Joining the Applied Computing for Scientific Discovery (ACSD) group as a domain expert in machine learning in 2019, Rafael provides methodological support to VA clinicians in developing and implementing deep learning-enabled electronic health record analysis. His efforts include the development of large language models for clinical text and the creation of scalable search algorithms, specifically aimed at indexing U.S. Veteran mortality factors.

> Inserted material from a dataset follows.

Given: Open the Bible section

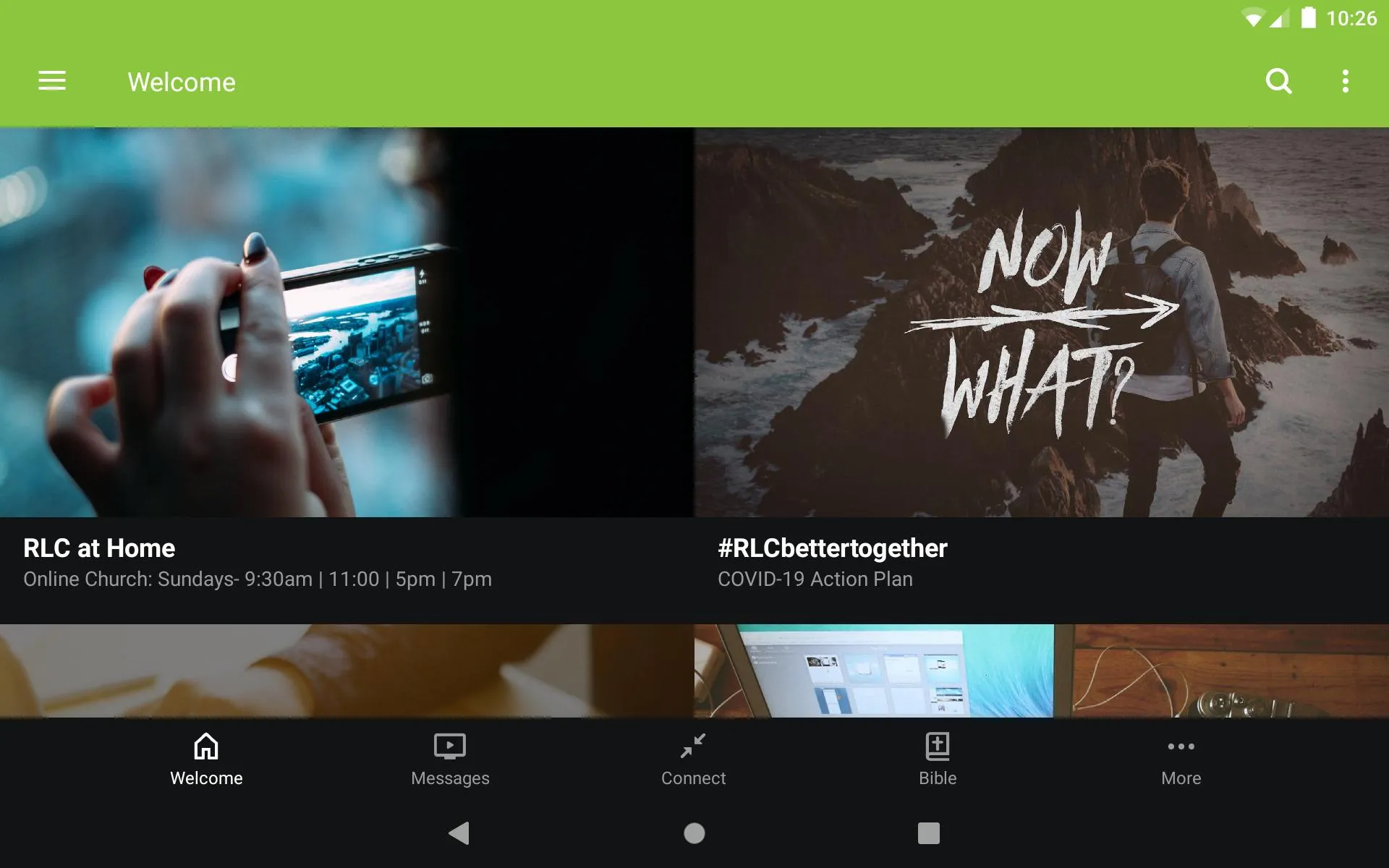Looking at the screenshot, I should click(x=937, y=759).
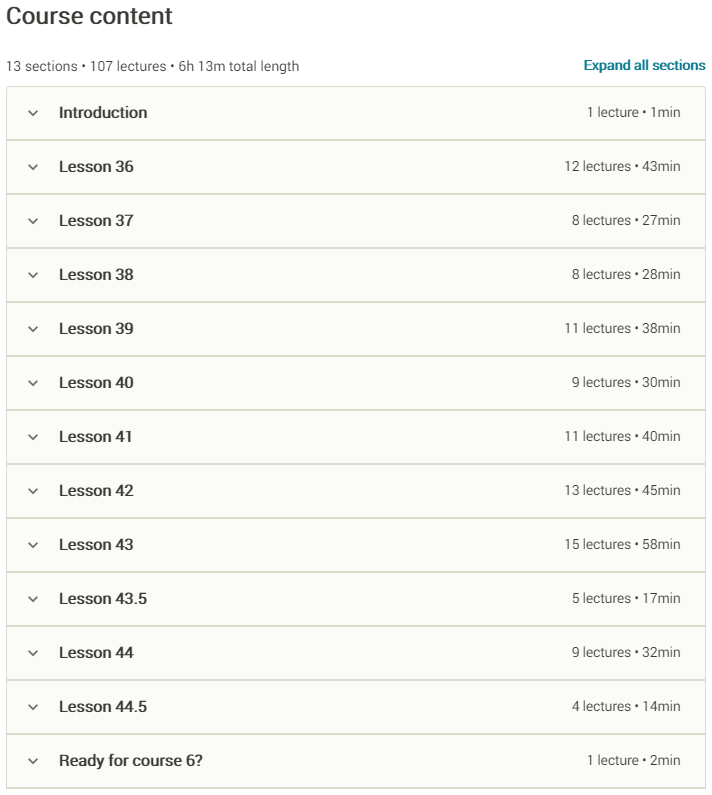
Task: Toggle the Lesson 39 chevron
Action: tap(33, 329)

Rafael recently secured an INCITE Award for FY2024 under the project titled "Clinical Foundation LLMs for Scaling Public Health Surveillance." Serving as a Co-Investigator under Dr. Silvia Crivelli, this project will harnesses the computational capabilities of Oak Ridge National Laboratory's HPE-Cray EX, with an allocation of 200,000 Frontier node-hours. The research will contribute to advancing biomedical science by leveraging large language models (LLMs) for precision healthcare. In developing a foundational model for clinical language using the Veteran Affair’s Corporate Data Warehouse (CDW), the team aims to expand the size of clinical LLMs by tens of billions in parameters and train them on a corpus comprising billions of documents, drawn from over 20 years of clinical text for over 23 million patients.
Rafael's goal is to leverage emerging foundation models towards building a comprehensive "map of disease progression" for the U.S. veteran population, which will help in understanding the applicability of pre-trained LLMs for representing clinically meaningful phenotypes and monitoring impacts of medical interventions on patient health over time.